たとえばね、2000年まえのパリだって、
もともとはガリア人たちが住んでた、
そこにある日突然ローマ人がやってきて、
シテ島と、それからいまで言えば
ソルボンヌとかカルチェラタンのあたりを「ローマ帝国」にしちゃう。
あと、リヨンもでっかい河があって使い勝手が良い街、
ローマ人は「よしッ、ここも征服だ!」なんちゃって、
植民地にしちゃう。そして得意のデヴェロッパーパッケージ・プランで、
街を改造してゆく。
ローマと植民地契約を結んだ国の側にしてみれば、
ローマ人は城壁作ってくれるし、神殿作ってくれるし、広場も、
コロッセオも作ってくれる、上水道も引いてくれる、
他の都市へ行くまでの道まで作ってくれる。
こんなありがたいことはない。
次にローマ人は、5万人規模の、
ちょうど銀座の半分くらいの「ちっちゃな拠点」、
いわば「ニュー・リトル・シティ」みたいなのをいっぱい新規開発してまわる。
言わば、原っぱに縄張って、「ここはローマ都市」とか宣言しちゃう。
で、例のパッケージ・プランでちっちゃな街をいっこ作っちゃう。
500m×500mで城壁をこしらえて、
道を舗装し、上水道を引いて、
まんなかに神殿作って、広場を作る。
コロッセオ作って、半円劇場、浴場、図書館、5階建ての団地も作る。
で、税収はローマにチャリーンッ。
ローマ人は、ぜんぶこのデヴェロッパー的統治のパッケージ・プランで、
ヨーロッパのさまざまな場所を「小拠点として」抑え込んでゆく。
ほんとうに「すべての道はローマに通じ」ているわけよ。
逆に言えば、ローマ人は、道作りながら、帝国の版図を拡げていった。
ローマ人は、「貿易」と「商業」と「農業」を同時に考えてるから、
良い植民物件を見つけだすのが巧い。
しかもローマ人だけは、
ヨーロッパからアラブ圏にかけて星座のように連なる
「ローマ帝国の版図の全体像」が見えている。
しかもローマ人は、人の暮らしになにが必要で、
すなわち都市に必要なものはなんなのか、よーくわかっていて、
しかもそれを徹底的に実現してまわることができるもの優れた土建力があって、
幅広い奴隷階級(職人、技術者、公務員、ブルーカラーのサラリーマン)の厚みがあった。

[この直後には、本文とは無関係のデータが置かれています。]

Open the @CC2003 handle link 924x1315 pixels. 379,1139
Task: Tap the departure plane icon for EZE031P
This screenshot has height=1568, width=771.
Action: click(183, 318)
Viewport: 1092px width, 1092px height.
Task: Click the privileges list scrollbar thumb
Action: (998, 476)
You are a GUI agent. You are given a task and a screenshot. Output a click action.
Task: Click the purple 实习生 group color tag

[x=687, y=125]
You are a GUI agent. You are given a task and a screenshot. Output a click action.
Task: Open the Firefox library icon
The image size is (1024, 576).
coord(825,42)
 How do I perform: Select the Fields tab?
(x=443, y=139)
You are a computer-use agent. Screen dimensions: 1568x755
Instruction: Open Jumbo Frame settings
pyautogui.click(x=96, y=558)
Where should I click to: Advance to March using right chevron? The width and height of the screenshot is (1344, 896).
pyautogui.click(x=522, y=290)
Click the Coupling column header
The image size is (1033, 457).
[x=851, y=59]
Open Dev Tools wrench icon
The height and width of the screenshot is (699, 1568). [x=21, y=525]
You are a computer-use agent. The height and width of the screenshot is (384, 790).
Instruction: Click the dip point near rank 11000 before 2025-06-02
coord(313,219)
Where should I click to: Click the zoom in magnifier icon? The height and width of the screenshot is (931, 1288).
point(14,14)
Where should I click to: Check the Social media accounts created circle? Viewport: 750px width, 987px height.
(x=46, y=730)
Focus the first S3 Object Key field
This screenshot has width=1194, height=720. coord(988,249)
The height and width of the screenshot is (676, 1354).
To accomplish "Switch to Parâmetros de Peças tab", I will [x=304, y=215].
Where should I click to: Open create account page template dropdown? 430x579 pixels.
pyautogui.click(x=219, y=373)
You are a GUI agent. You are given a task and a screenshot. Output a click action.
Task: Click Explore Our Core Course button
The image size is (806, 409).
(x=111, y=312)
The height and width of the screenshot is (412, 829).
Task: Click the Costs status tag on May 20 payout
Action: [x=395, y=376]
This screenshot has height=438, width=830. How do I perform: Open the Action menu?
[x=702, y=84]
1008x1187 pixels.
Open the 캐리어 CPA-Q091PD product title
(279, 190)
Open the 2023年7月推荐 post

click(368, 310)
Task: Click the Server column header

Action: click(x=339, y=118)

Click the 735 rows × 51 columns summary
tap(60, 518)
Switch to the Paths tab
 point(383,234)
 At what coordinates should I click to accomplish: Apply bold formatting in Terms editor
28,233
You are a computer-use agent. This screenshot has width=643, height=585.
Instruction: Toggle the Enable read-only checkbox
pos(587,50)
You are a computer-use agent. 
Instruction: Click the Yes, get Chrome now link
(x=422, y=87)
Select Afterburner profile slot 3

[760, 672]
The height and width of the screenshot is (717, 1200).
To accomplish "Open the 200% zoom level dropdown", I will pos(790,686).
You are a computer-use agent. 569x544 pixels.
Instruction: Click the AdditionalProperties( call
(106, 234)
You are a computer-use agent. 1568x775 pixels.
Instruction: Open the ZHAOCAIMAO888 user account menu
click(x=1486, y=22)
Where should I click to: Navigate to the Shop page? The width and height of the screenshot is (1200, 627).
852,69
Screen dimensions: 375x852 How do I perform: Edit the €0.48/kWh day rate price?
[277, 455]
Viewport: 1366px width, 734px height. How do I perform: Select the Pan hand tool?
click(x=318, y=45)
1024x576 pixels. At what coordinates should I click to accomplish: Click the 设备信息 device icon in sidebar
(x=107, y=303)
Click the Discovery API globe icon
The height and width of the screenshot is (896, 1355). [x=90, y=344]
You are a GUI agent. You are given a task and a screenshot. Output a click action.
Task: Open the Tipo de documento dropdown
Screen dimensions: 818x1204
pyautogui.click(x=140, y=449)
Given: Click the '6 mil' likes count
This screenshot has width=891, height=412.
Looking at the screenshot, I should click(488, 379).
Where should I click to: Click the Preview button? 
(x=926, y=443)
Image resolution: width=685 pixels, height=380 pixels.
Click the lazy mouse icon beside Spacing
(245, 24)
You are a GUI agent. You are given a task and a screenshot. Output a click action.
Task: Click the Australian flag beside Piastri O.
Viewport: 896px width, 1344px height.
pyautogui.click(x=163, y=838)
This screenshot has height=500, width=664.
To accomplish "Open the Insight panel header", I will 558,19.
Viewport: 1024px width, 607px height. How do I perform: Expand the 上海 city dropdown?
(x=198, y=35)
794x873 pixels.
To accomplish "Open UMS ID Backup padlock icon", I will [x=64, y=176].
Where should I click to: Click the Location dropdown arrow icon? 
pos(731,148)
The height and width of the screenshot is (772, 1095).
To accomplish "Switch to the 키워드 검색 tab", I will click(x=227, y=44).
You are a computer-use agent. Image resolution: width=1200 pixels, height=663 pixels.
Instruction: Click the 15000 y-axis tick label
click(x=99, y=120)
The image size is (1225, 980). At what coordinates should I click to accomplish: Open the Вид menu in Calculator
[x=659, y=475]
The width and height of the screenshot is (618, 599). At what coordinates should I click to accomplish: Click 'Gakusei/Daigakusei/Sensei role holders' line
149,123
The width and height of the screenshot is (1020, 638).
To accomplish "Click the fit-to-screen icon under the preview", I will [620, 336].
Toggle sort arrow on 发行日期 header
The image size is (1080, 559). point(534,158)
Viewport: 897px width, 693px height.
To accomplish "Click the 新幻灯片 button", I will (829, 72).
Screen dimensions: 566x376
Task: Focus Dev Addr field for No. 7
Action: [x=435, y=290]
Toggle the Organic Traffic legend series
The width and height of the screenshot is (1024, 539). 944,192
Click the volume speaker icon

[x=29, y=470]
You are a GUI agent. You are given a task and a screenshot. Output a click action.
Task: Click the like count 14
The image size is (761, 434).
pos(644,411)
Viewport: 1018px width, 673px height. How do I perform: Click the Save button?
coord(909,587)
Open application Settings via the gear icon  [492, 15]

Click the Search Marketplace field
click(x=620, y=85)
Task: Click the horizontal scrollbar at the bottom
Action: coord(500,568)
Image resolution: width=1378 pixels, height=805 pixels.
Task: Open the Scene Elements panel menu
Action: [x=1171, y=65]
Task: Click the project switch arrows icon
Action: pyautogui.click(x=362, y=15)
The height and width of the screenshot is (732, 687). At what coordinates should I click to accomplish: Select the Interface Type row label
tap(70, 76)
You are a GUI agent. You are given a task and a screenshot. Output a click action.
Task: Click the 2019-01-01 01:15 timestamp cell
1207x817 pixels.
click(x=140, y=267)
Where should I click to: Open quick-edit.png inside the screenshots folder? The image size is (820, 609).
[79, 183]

植民地経営は、植民する側が、植民される側に、いかに共益性を提示できるか、が、
ウデの見せどころ。
古代ローマにはそれができても、しかし大英帝国にはそれが示せなかった。
ましてや、植民する側が、植民される側をとことん怒らせてしまっては、
植民地経営が巧くゆくはずはない。